**Required action**
For this exercise, copy the records below exactly and exclude every image.

--------------------

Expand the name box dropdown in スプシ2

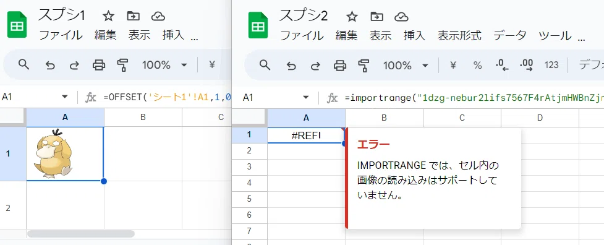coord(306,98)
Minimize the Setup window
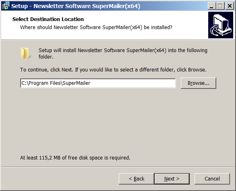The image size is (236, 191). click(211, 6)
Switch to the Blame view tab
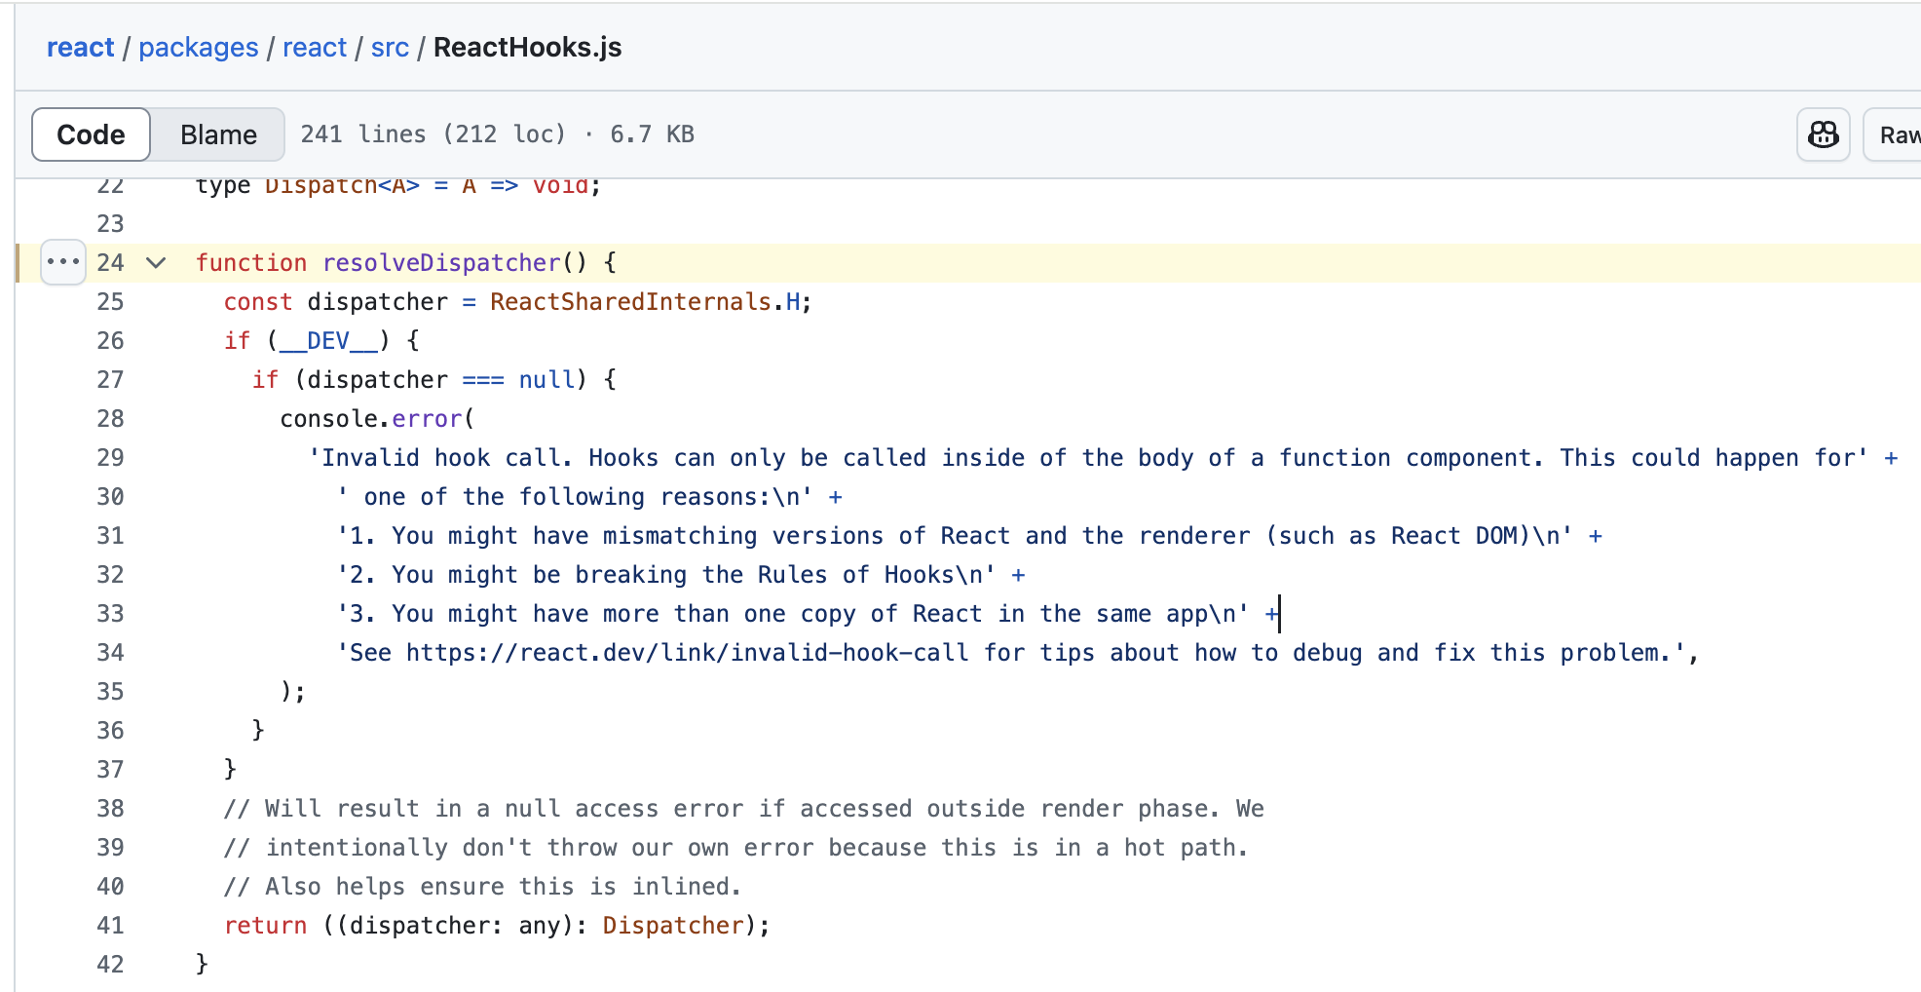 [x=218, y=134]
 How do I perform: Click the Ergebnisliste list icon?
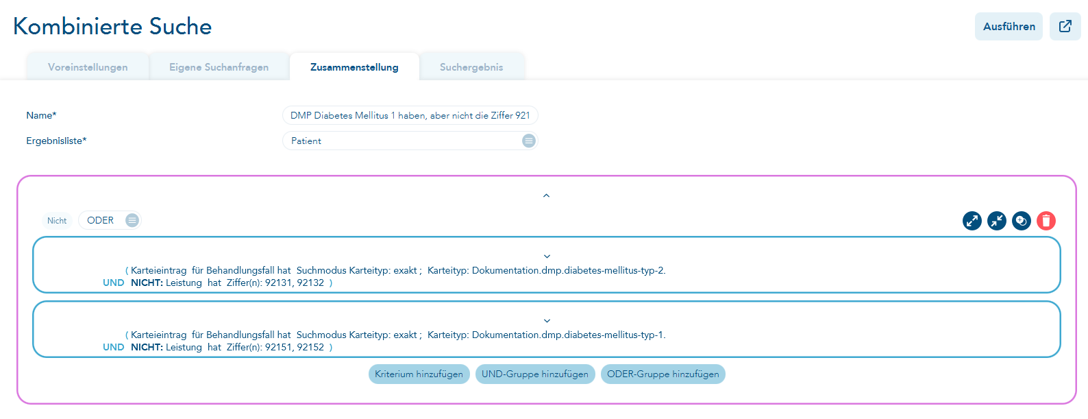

--------------------

**Exercise response**
Expand the name box dropdown in スプシ2

coord(306,98)
Minimize the Setup window
The image size is (236, 191). click(211, 6)
Switch to the Blame view tab
 [x=218, y=134]
 How do I perform: Click the Ergebnisliste list icon?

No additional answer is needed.